In my experience as a student and educator, the
difference between a C and an A indicates different
things depending on the teacher involved and, to a
lesser extent, the school involved. But it's not
clear to me that even for these teachers and schools
the distinction is an intentional one, or that the
assigned grades always reflect what is intended.
Learning theory gives us some idea of how we might
assign grades that reflect meaningful distinctions
between different levels of student performance.
For example,
Bloom's taxonomy
of educational objectives includes six levels of
of learning: knowledge, comprehension, application,
analysis, synthesis, and evaluation. These levels
give us a way to talk about increasingly more masterful
understanding and ability. Folks in education have
written a lot in this sphere of discussion which,
sadly, I don't know as well as I probably should.
Fortunately, some CS educators have begun to write
articles applying the idea to computer science curricula.
We are certainly better off if we are thinking explicitly
about what satisfactory and unsatisfactory performance
means in our courses, and in our curricula overall.

Word and element locating data:
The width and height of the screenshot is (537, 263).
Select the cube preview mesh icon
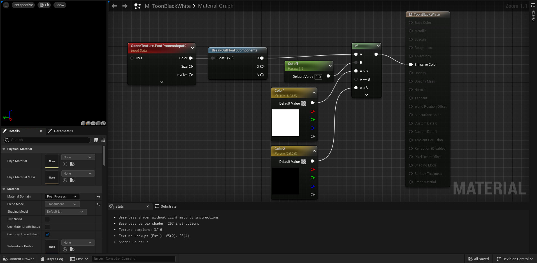click(x=98, y=123)
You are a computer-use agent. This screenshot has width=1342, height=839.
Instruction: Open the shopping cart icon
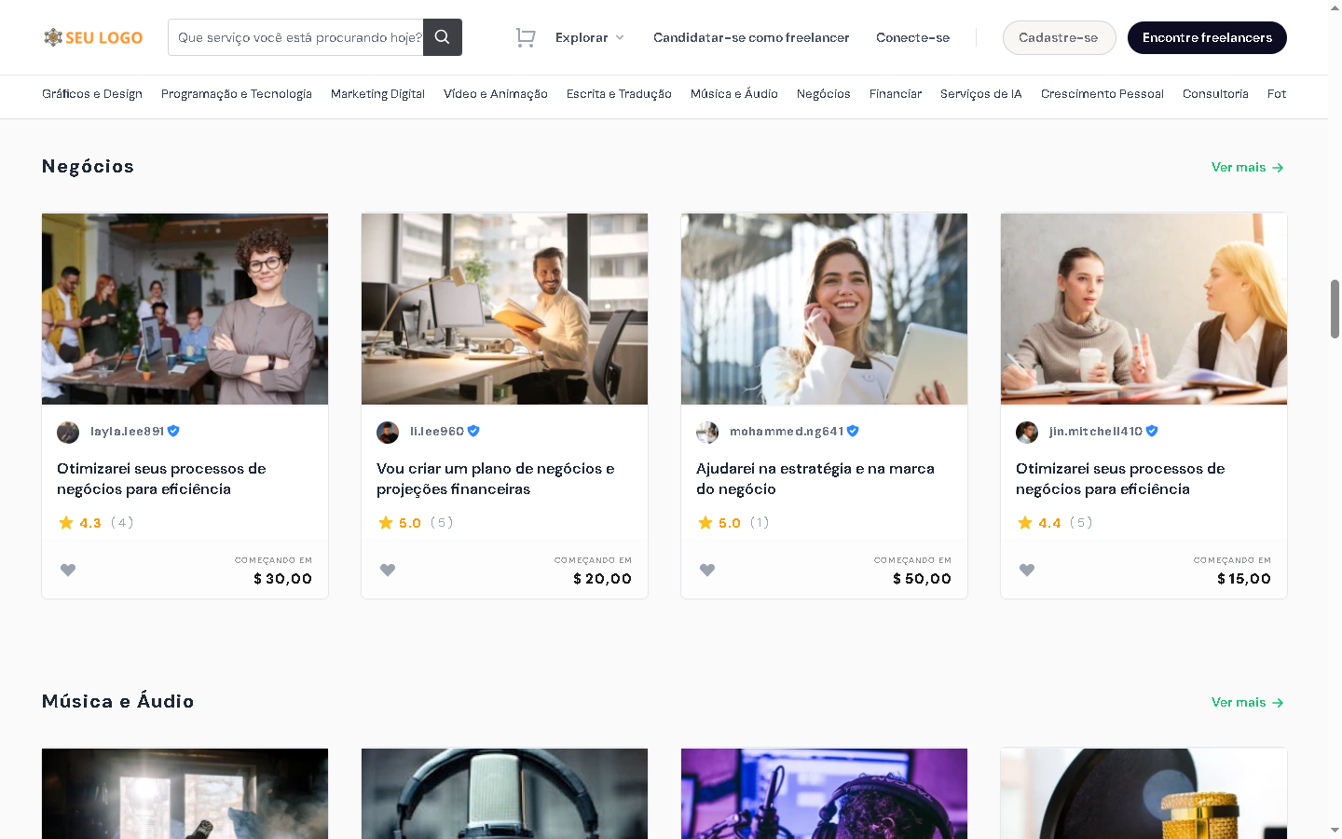[526, 37]
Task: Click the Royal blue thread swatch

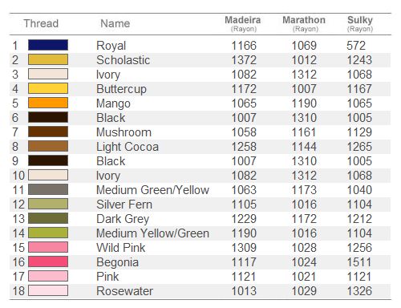Action: [x=48, y=45]
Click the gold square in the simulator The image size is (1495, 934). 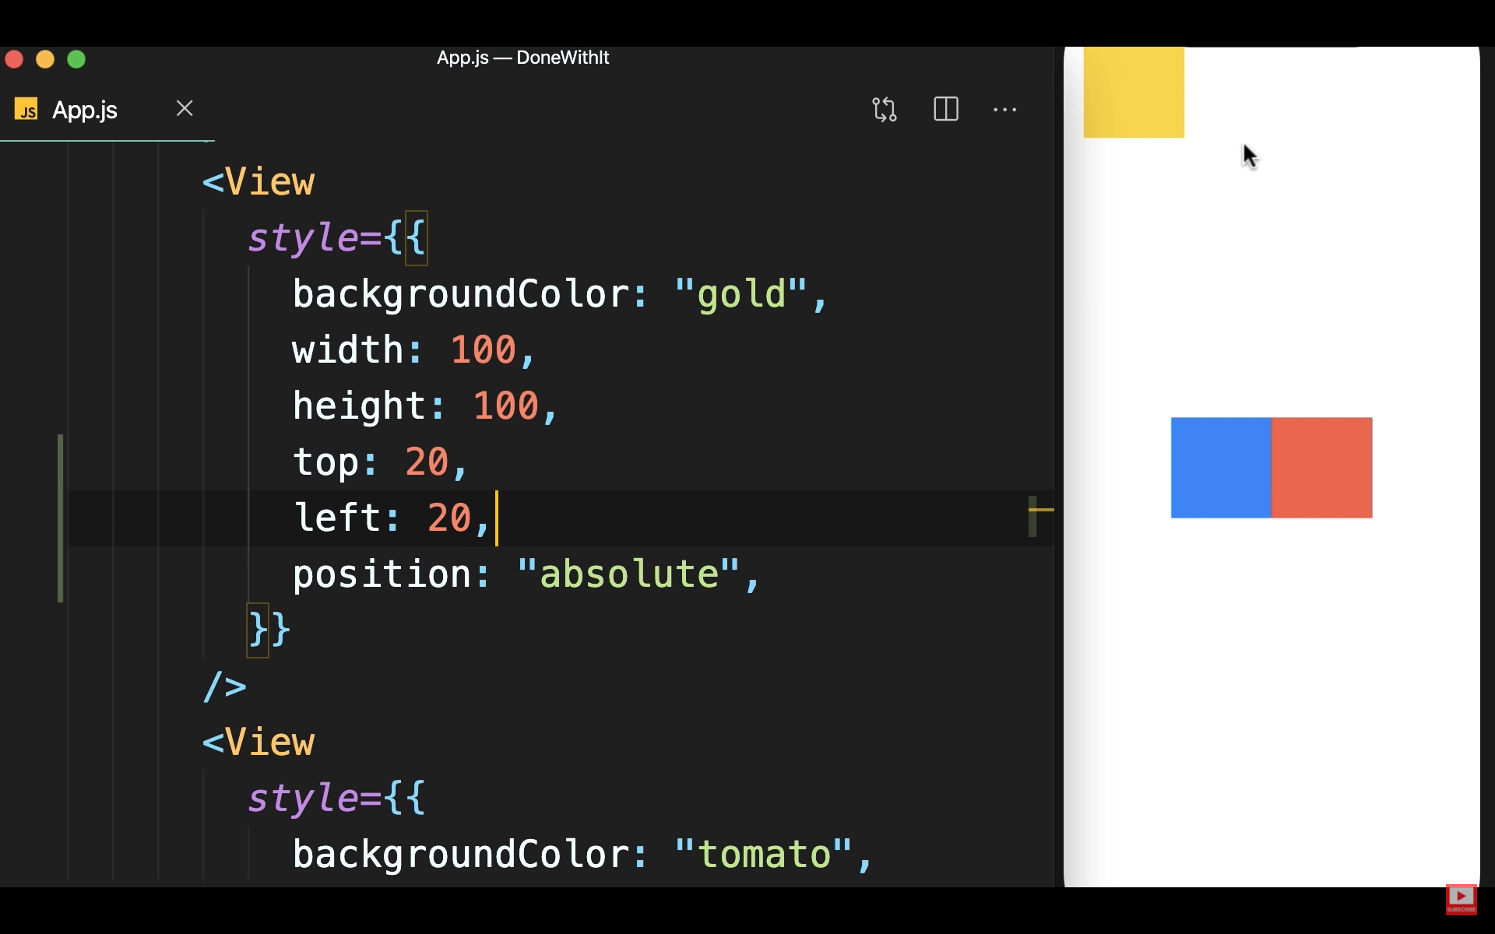tap(1133, 92)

*COMPLETE THE FOLLOWING:*
1. In the passage on grading, what have some CS educators begun to do?
2. Pick up the passage on grading after its final sentence and continue it.

*FINAL ANSWERS:*
1. They have begun to write articles applying the idea to computer science curricula.

2.
I heard about an interesting approach to this issue
this morning at a meeting of my college's department
heads. We were discussing the shortcomings of a
course-by-course approach to assessing the learning
outcomes of our university's liberal arts core, which
purports by cumulative effect to create well-rounded,
well-educated thinkers. One head described an
assessment method she had read about in which the
burden was shifted to the student. In this
method, each student was asked to offer evidence that
they had achieved the goal of being a well-rounded
thinker. In effect, the student was required to
"prove" that there were, in fact, educated. If we
think in terms of the Bloom taxonomy discussed above,
each student would have to offer evidence of that
they had reached each of the six cognitive levels of
maturity. Demonstrating knowledge might be straightforward,
but what of comprehension, application, analysis,
synthesis, and evaluation? Students could assemble
a portfolio of projects, the development of which
required them to comprehend, apply, analyze, synthesize,
and evaluate.
This reminded me very much of how my architecture friends
had to demonstrate their readiness to proceed to the
next level of the program, and ultimately to graduate:
through a series of juried competitions. These projects
and their juried evaluation fell outside the confines
of any particular course. I think that this would be
a marvelous way for computer science students, at least
the ones focused on software development as a career
path, to demonstrate their proficiency. I have been
able to implement the idea only in individual courses,
senior-level project courses required of all our majors.
The result has been some spectacular projects in the
intelligent systems area, including
one I've written about before.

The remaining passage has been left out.